**Given task 1:**
According to the high availability text, which system might be a tier 1 process for a business with a high-volume e-commerce presence?
**Given task 2:**
Condense the paragraph of the high availability text that opens with "A broad range of high availability" into a short bulleted list that keeps its main facts.
**Given task 3:**
Update the high availability text starting with "Organizations need to" and going on through "as an example.", putting "thoroughly" in place of "carefully".

**Reading text:**
3.3 High Availability Architecture Requirements

Using the high availability analysis framework, a business can:

  1. Complete a business impact analysis

  2. Identify and categorize the critical business processes that have the high availability requirements

  3. Formulate the cost of downtime

  4. Establish utilization, RTO, and RPO goals for these various business processes.

  5. Understand your goals for manageability, TCO, and ROI

This framework enables the business to define service level agreements (SLAs) in terms of high availability for critical aspects of its business. For example, it can categorize its business processes into several high availability tiers:

  • Tier 1 processes have maximum business impact. They have the most stringent high availability requirements, with RTO and RPO close to zero, and the systems supporting it need to be available on a continuous basis. For a business with a high-volume e-commerce presence, this may be the Web-based customer interaction system.

  • Tier 2 processes that have slightly relaxed high availability and RTO/RPO requirements. The second tier of an e-commerce business may be their supply chain and merchandising systems. For example, these systems do not need to maintain extremely high degrees of availability and may have nonzero RTO/RPO values. Thus, the high availability systems and technologies chosen to support these two tiers of businesses are likely to be different from those of the tier 1 processes.

  • Tier 3 processes may be related to internal development and quality assurance processes. Systems supporting these processes need not have the rigorous high availability requirements of the other tiers.

The next step for the business is to evaluate the capabilities of the various high availability systems and technologies, and choose the ones that meet its SLA requirements, within the guidelines as dictated by business performance issues, budgetary constraints, and anticipated business growth.

Figure 3-1 illustrates this process.

Figure 3-1 Planning and Implementing a Highly Available Enterprise

Description of Figure 3-1 follows
Description of "Figure 3-1 Planning and Implementing a Highly Available Enterprise"

The following sections provide further details about this methodology:

3.3.1 High Availability Systems Capabilities

A broad range of high availability and business continuity solutions exists today. As the sophistication and scope of these systems increase, they make more of the IT infrastructure, such as the data storage, server, network, applications, and facilities, highly available. They also reduce RTO and RPO from days to hours, or even to minutes and seconds. Increased availability often comes with an increased cost, and on some occasions, with an increased impact on systems performance. With Oracle Grid infrastructure, higher availability can equate to lower cost, greater scalability, and more complete utilization of system resources. The high availability approach to satisfying business requirements may differ for a legacy system.

Organizations need to carefully analyze the capabilities of these high availability systems and map their capabilities to the business requirements to ensure they have an optimal combination of high availability solutions to keep their business running. Consider the business with a significant e-commerce presence as an example.

For this business, the IT infrastructure supporting the system that customers encounter, the core e-commerce engine, must be highly available and disaster proof. The business may consider clustering for the Web servers, application servers and the database servers serving this e-commerce engine. With built-in redundancy, clustered solutions eliminate single points of failure. Also, modern clustering solutions are application transparent, provide scalability to accommodate future business growth, and provide load-balancing to handle heavy traffic. Thus, such clustering solutions are ideally suited for mission-critical high-transaction applications.

**Supplied data:**
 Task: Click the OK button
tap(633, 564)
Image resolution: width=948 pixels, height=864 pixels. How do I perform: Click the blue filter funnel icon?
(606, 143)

**Exercise solution 1:**
The Web-based customer interaction system.

**Exercise solution 2:**
- Many high availability and business continuity solutions are available today.
- More sophisticated, broader systems make more of the IT infrastructure (data storage, servers, network, applications, facilities) highly available.
- They also cut RTO and RPO from days to hours, minutes, or seconds.
- Greater availability often raises cost and sometimes affects system performance.
- With Oracle Grid infrastructure, higher availability can mean lower cost, greater scalability, and fuller use of system resources.
- A legacy system may need a different approach to meeting business requirements.

**Exercise solution 3:**
Organizations need to thoroughly analyze the capabilities of these high availability systems and map their capabilities to the business requirements to ensure they have an optimal combination of high availability solutions to keep their business running. Consider the business with a significant e-commerce presence as an example.